* Data extracts

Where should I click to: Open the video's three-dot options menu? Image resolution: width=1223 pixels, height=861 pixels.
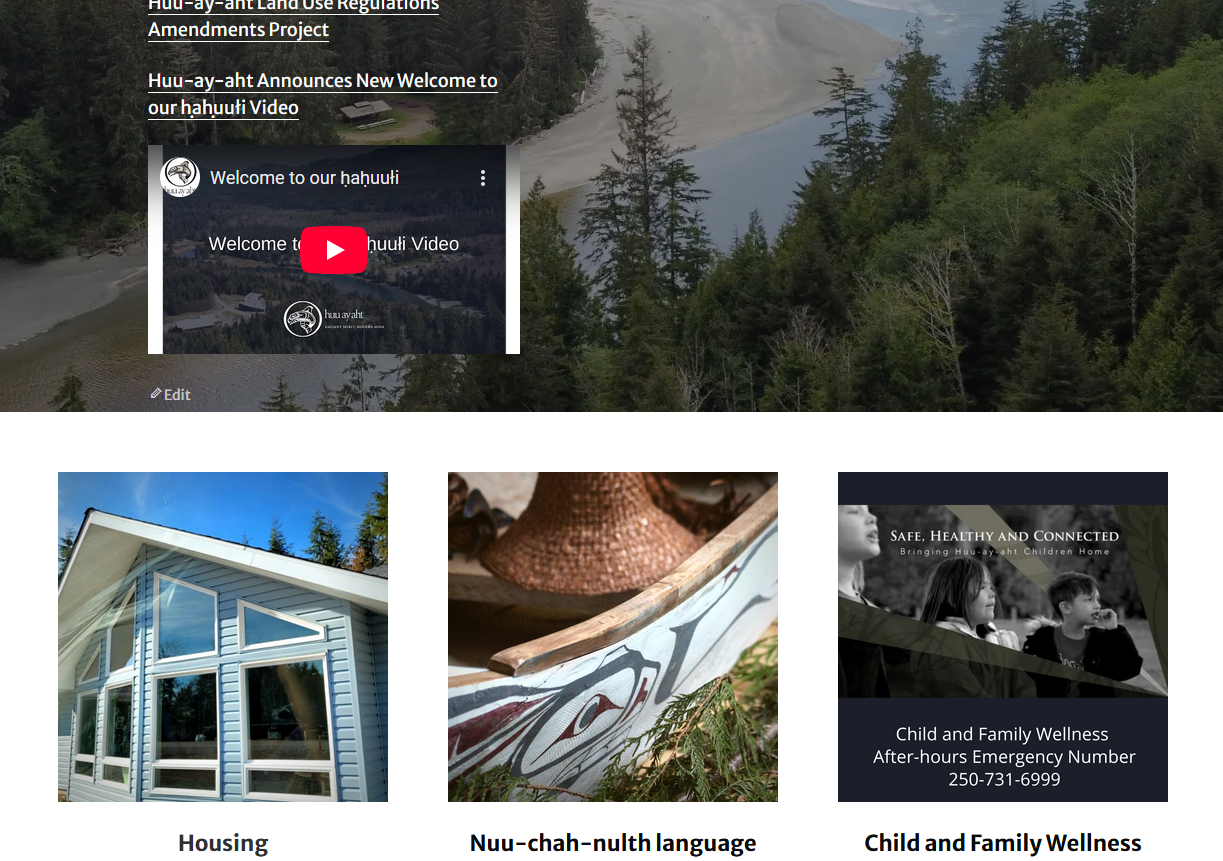pos(483,178)
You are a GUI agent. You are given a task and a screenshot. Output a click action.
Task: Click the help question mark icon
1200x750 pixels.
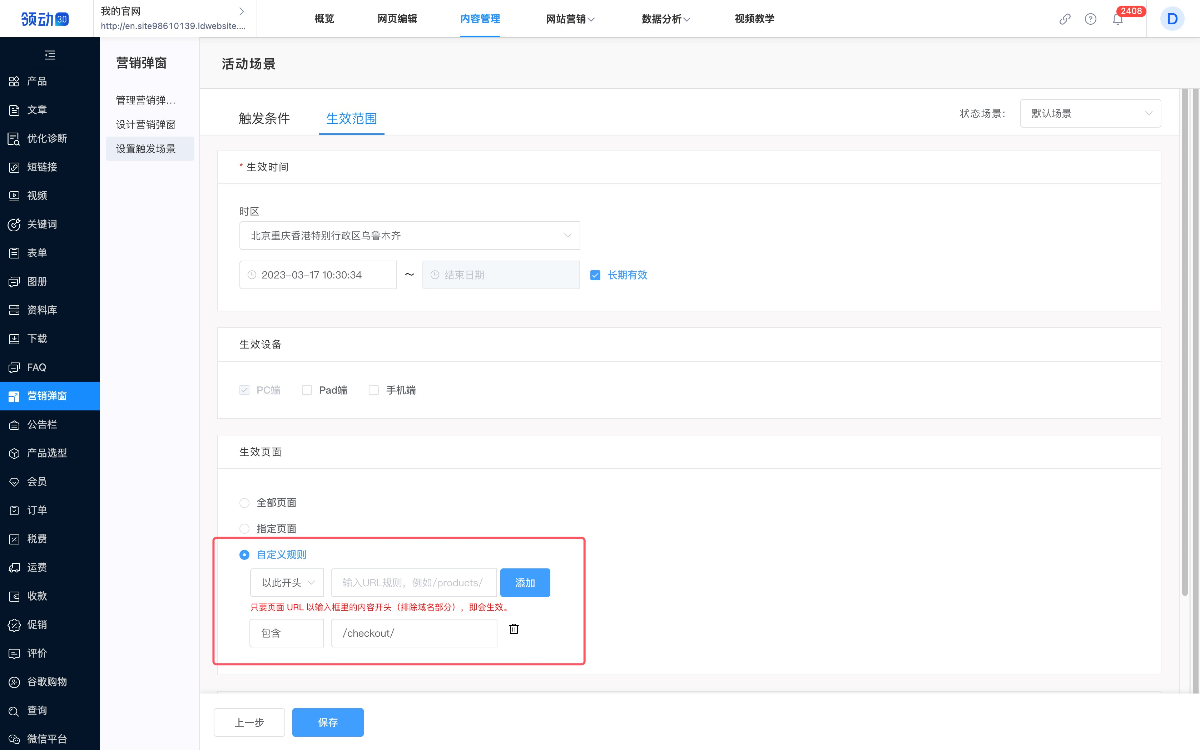coord(1090,19)
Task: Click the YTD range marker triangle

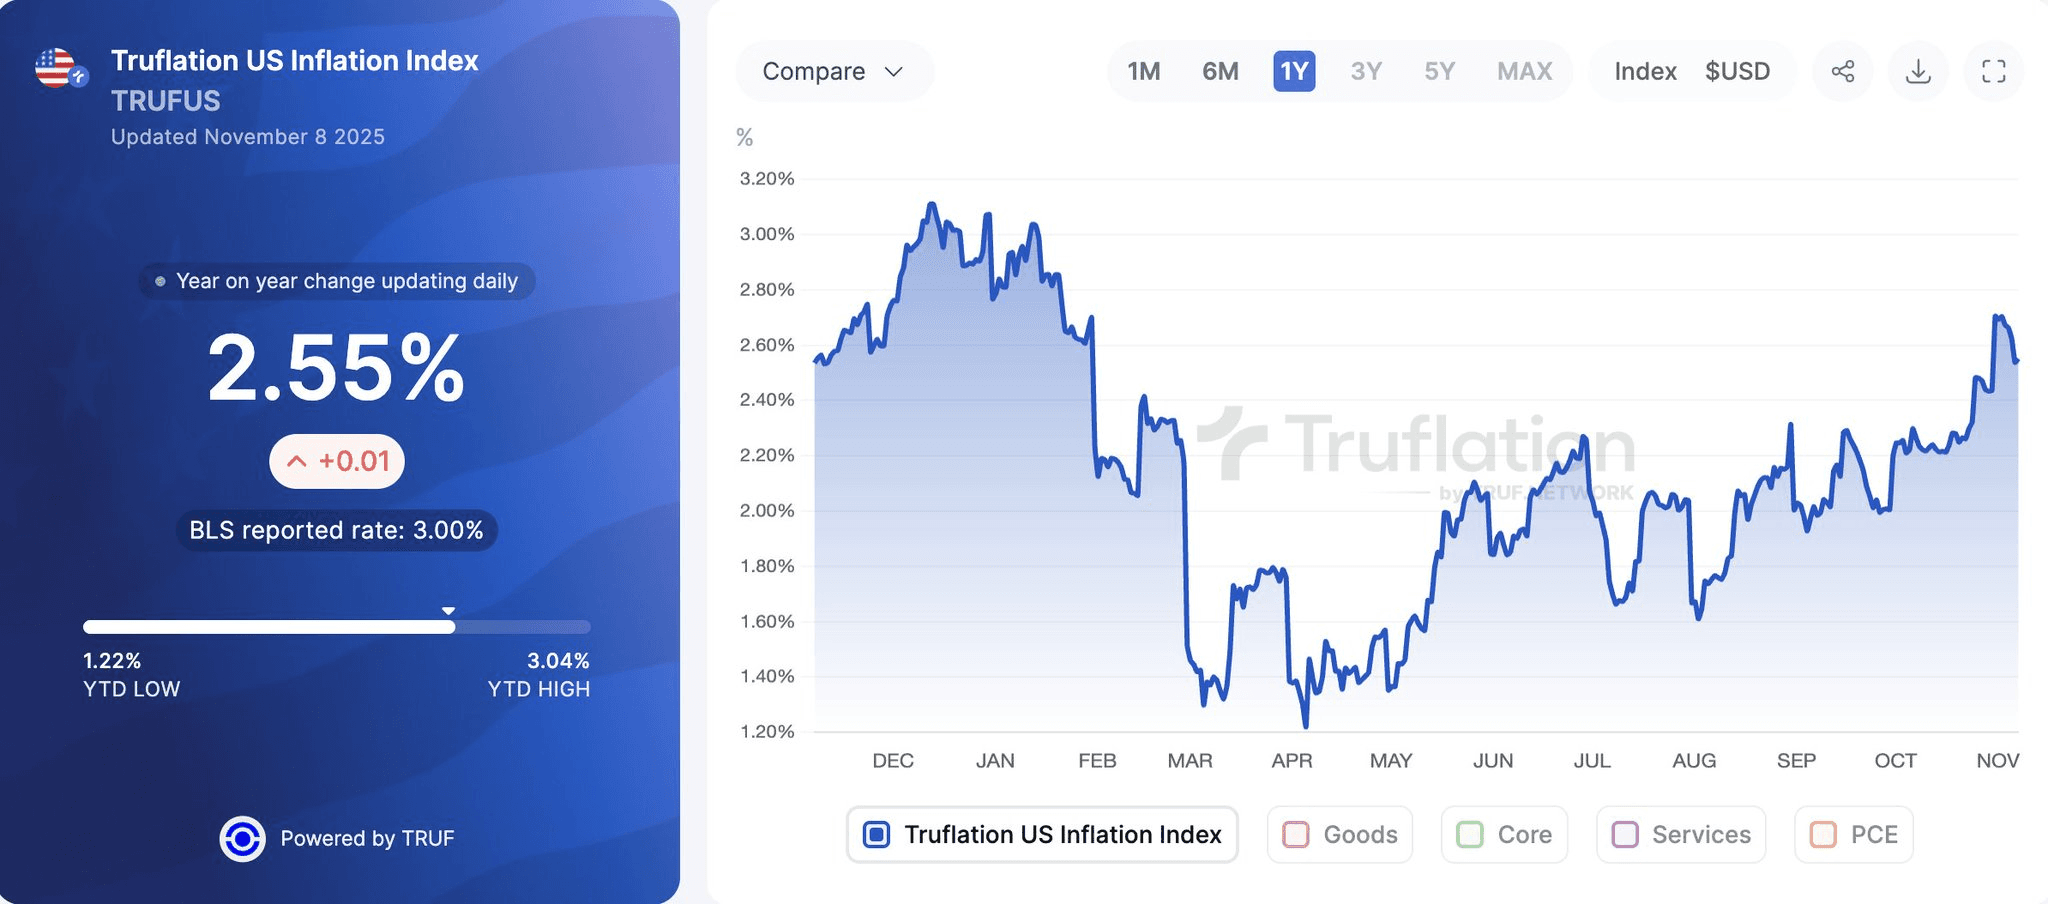Action: click(x=449, y=610)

* Task details
Word for word, restate the lines from the one containing "You are a GUI" through the end of the entries. Do not include pictures.

* Result below
You are a GUI agent. You are given a task and a screenshot. Output a click action.
Task: Click the help question mark icon
1200x750 pixels.
coord(1090,19)
Task: Click the YTD range marker triangle

Action: click(x=449, y=610)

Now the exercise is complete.